Folha de S. Paulo


Moradores de bairro multiétnico de Londres alvo de ataque pregam união

"O cara que morreu ontem [domingo] era meu vizinho. Gente está morrendo enquanto vocês conversam", gritava um rapaz negro tentando avançar em direção à porta de uma mesquita no norte de Londres, onde uma van atropelou muçulmanos na hora em que deixavam o culto na noite de domingo (18). "Eu parti para cima do motorista. Vocês não fazem nada."

Um policial conteve o homem, que não quis se identificar. Minutos antes, a primeira-ministra do Reino Unido, Theresa May, deixara o lugar sob vaias e gritos como "May tem que sair" e "você tem sangue nas mãos".

O sangue, aliás, ferve numa Londres que tenta voltar ao normal após um incêndio matar 79 pessoas em um prédio popular numa área nobre e dois atentados terroristas deixarem 13 mortos em três meses, além das 22 vítimas de um homem-bomba em Manchester. O ataque de domingo, o primeiro do tipo a configurar crime de ódio contra muçulmanos, não ajuda.

Embora autoridades tenham passado a chamar de terrorismo o ataque que deixou um morto e uma dezena de feridos em Finsbury Park, a demora em classificá-lo assim enfureceu os moradores de todas as origens e religiões desta parte de Londres.

"Foi um ato deliberado de alguém que odeia muçulmanos", dizia a indiana Sweta Choudhury, 31, diante da mesquita. "Não era um homem barbado de pele escura, mas ninguém citou terrorismo até a manhã seguinte."
Diante de policiais vigiando a cena do crime, muitos mostravam vídeos em seus celulares, que flagraram o motorista quase sendo linchado pela multidão e corpos inertes no asfalto. O autor do ataque está preso, e a polícia descarta outros suspeitos.
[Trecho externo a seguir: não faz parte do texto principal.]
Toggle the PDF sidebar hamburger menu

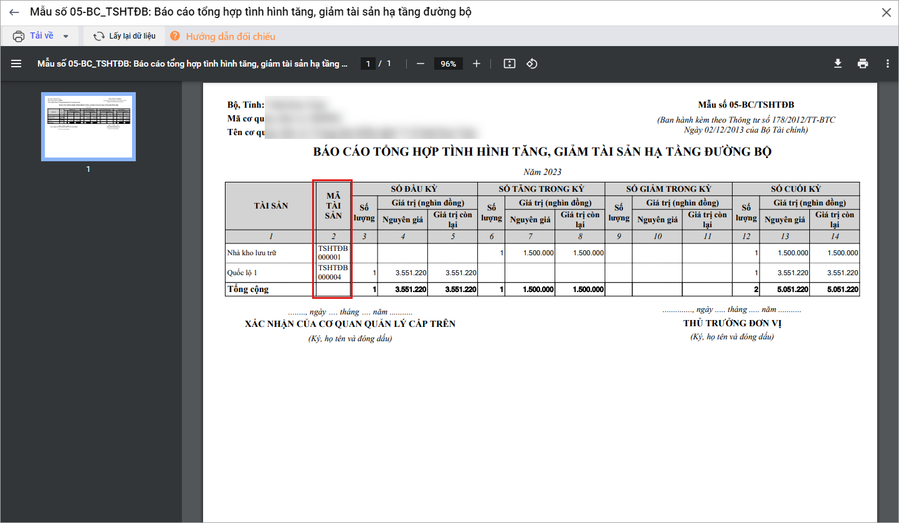pos(16,64)
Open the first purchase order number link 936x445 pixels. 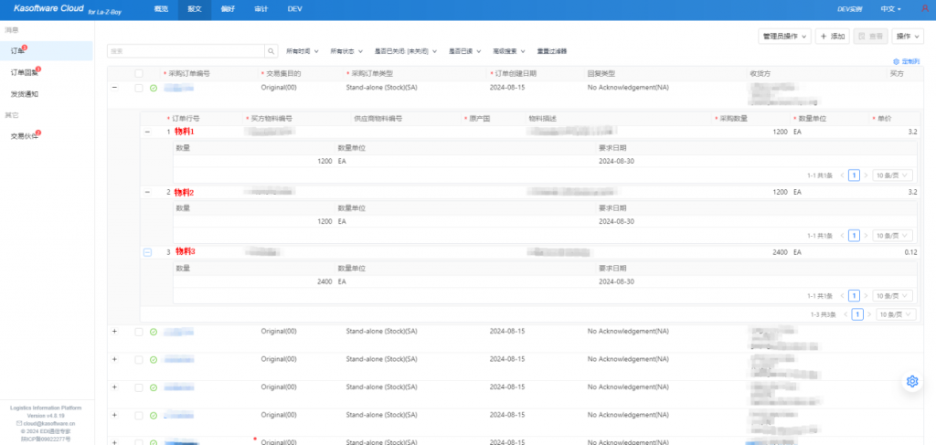coord(179,89)
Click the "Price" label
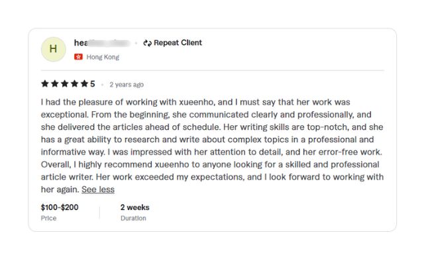The height and width of the screenshot is (265, 424). [x=48, y=218]
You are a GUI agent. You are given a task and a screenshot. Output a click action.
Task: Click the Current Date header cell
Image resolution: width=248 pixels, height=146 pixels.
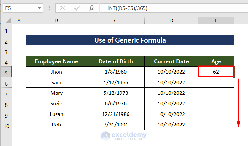(171, 61)
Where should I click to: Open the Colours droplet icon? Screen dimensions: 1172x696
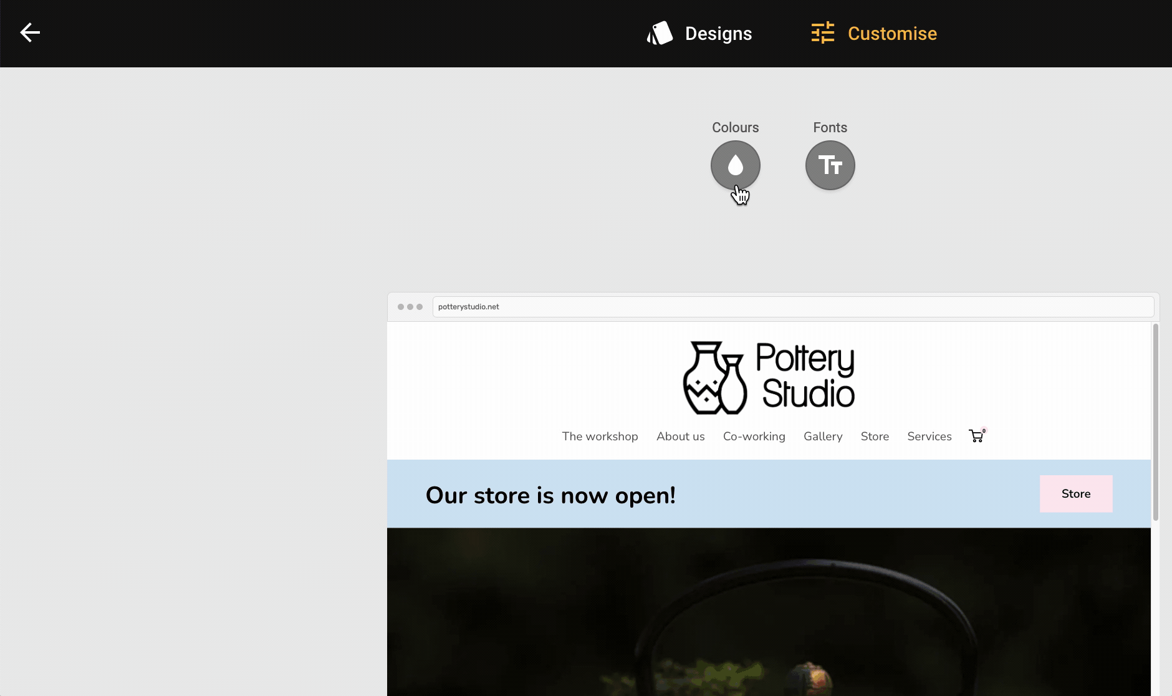click(x=736, y=165)
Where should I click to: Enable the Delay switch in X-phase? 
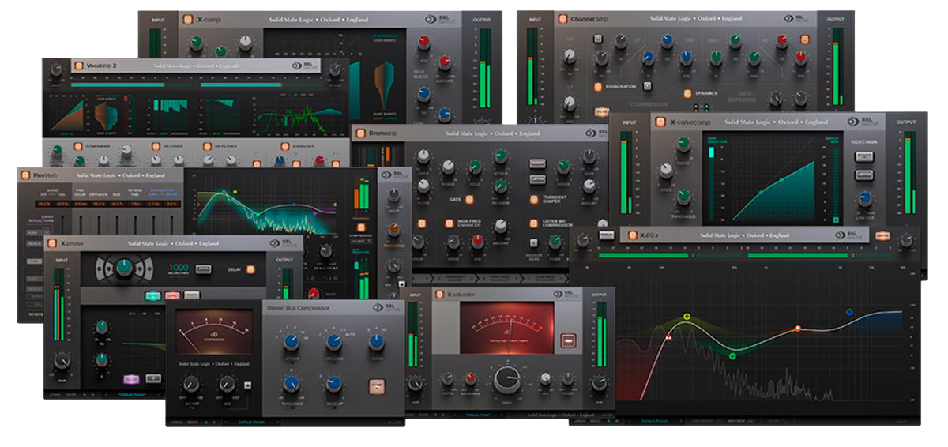(250, 269)
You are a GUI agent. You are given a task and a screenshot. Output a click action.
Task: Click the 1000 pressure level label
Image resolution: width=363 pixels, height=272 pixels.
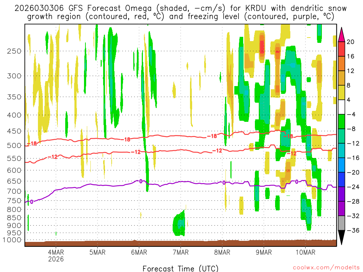pyautogui.click(x=12, y=240)
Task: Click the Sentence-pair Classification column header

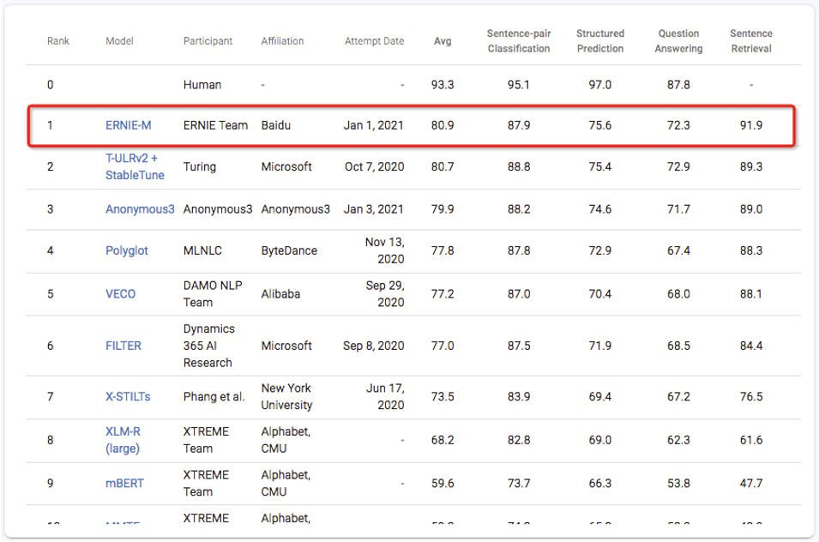Action: tap(519, 41)
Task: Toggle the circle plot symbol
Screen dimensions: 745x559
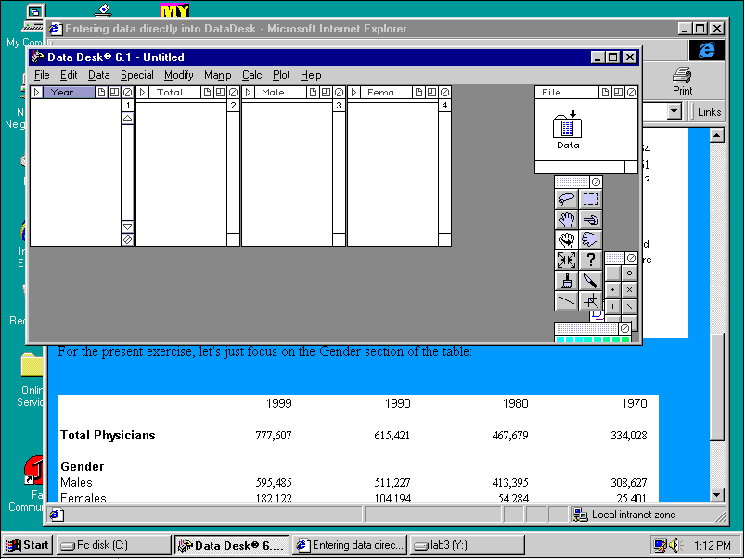Action: (628, 273)
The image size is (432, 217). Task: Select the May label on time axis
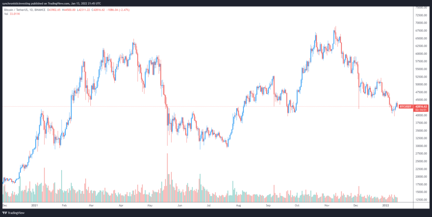pos(150,206)
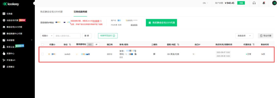The width and height of the screenshot is (277, 98).
Task: Click the headset customer support icon
Action: click(254, 3)
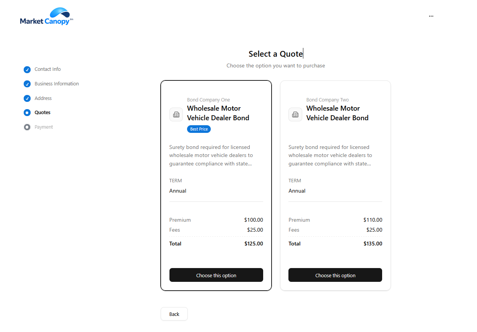Choose this option for Bond Company One
Viewport: 477px width, 332px height.
(x=216, y=275)
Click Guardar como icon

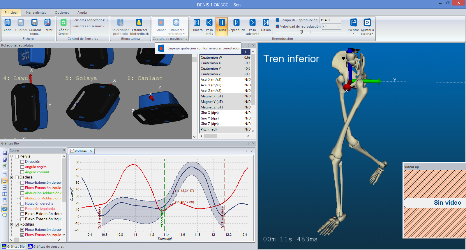tap(35, 23)
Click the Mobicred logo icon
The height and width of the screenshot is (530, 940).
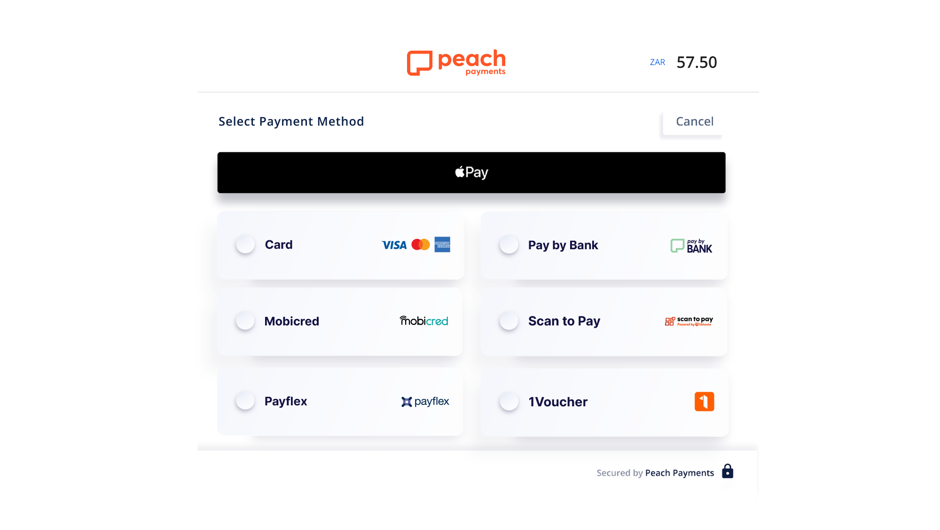coord(424,320)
"É chocante e assustador. Todos sentimos medo agora quando vemos uma van", disse Abdoulkadir Ahmed, 24, que imigrou para Londres da Somália ainda criança.
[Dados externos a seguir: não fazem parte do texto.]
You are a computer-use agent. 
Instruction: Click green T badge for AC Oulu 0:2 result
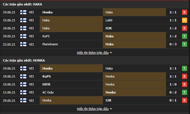coord(184,93)

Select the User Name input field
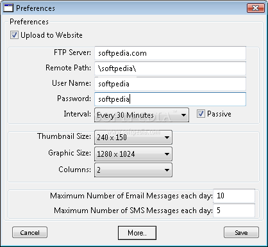tap(170, 84)
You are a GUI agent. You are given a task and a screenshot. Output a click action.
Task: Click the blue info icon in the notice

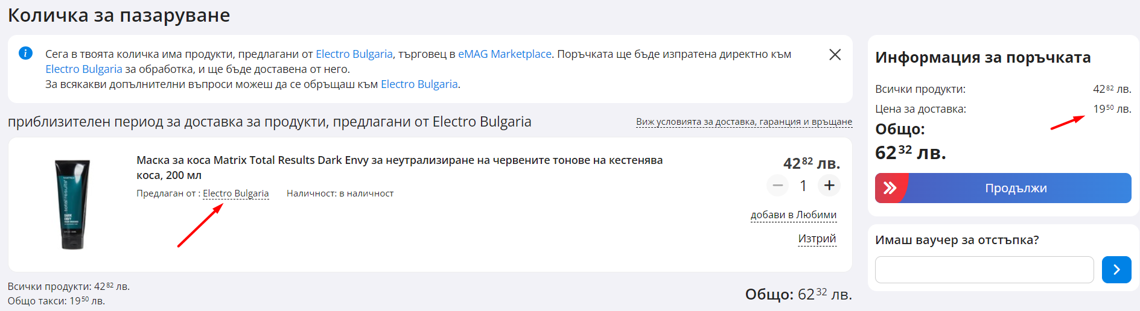click(x=25, y=53)
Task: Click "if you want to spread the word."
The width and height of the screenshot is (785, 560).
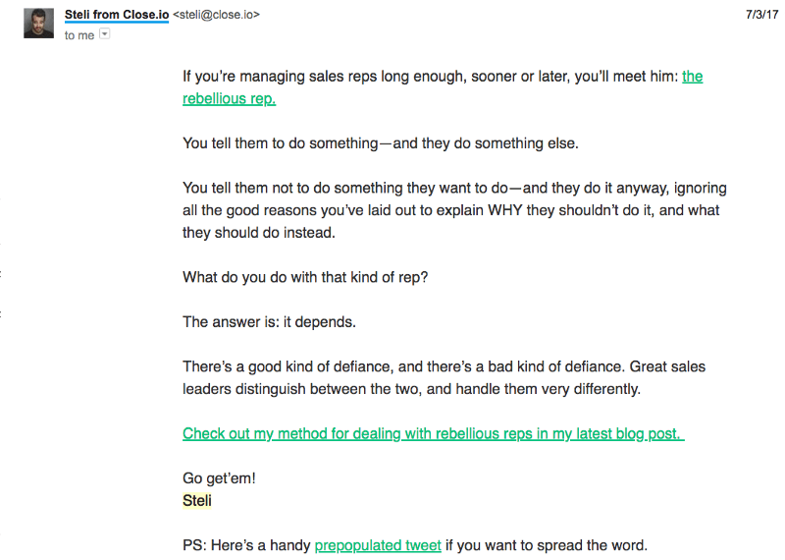Action: click(x=547, y=545)
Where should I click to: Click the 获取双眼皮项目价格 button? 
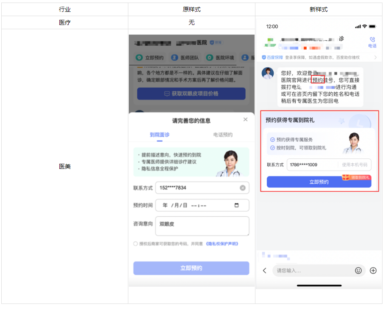[191, 94]
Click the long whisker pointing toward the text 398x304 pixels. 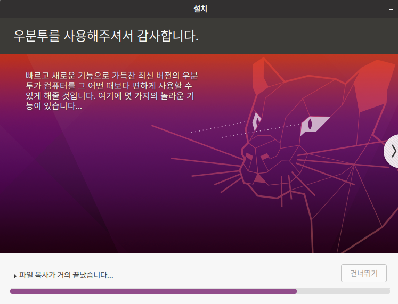pyautogui.click(x=198, y=143)
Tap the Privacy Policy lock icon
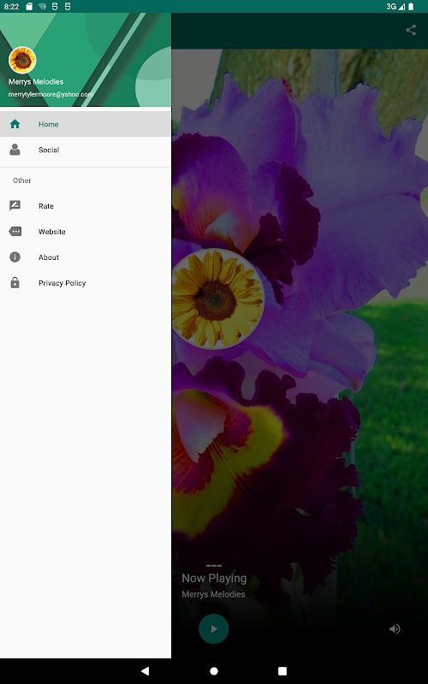Screen dimensions: 428x684 [15, 283]
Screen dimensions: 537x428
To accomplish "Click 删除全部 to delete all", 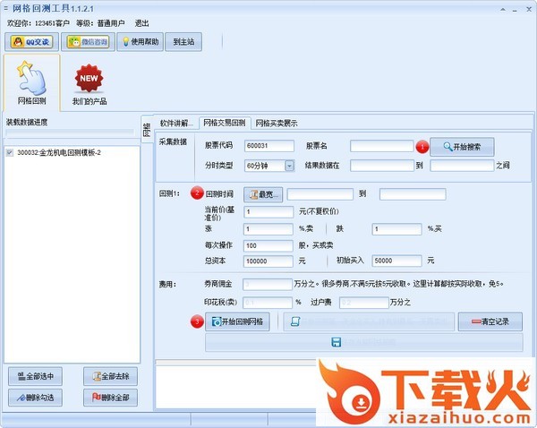I will click(x=110, y=397).

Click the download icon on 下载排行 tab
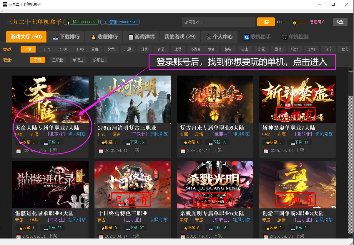[x=55, y=37]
"Isso é vingança por tudo que está acontecendo aqui", dizia Abdullah, outro somali, que não quis ter o sobrenome publicado. "Não tem a ver só com religião. As pessoas estão enlouquecendo."

Nesse ponto, os atropelamentos perto de Westminster, em março, e na ponte de Londres, no início deste mês, e até o incêndio no Grenfell Tower, que detonou uma crise inédita no governo May, têm sido encarados pelos moradores de Finsbury como eventos orquestrados.

"Não podemos deixar que políticos usem o racismo e a islamofobia a seu favor", disse Weyman Bennett, ativista antirracismo, perto da mesquita atacada. "Deixar que pessoas vivam num prédio inseguro e morram queimadas diz muito sobre o que o governo pensa sobre elas."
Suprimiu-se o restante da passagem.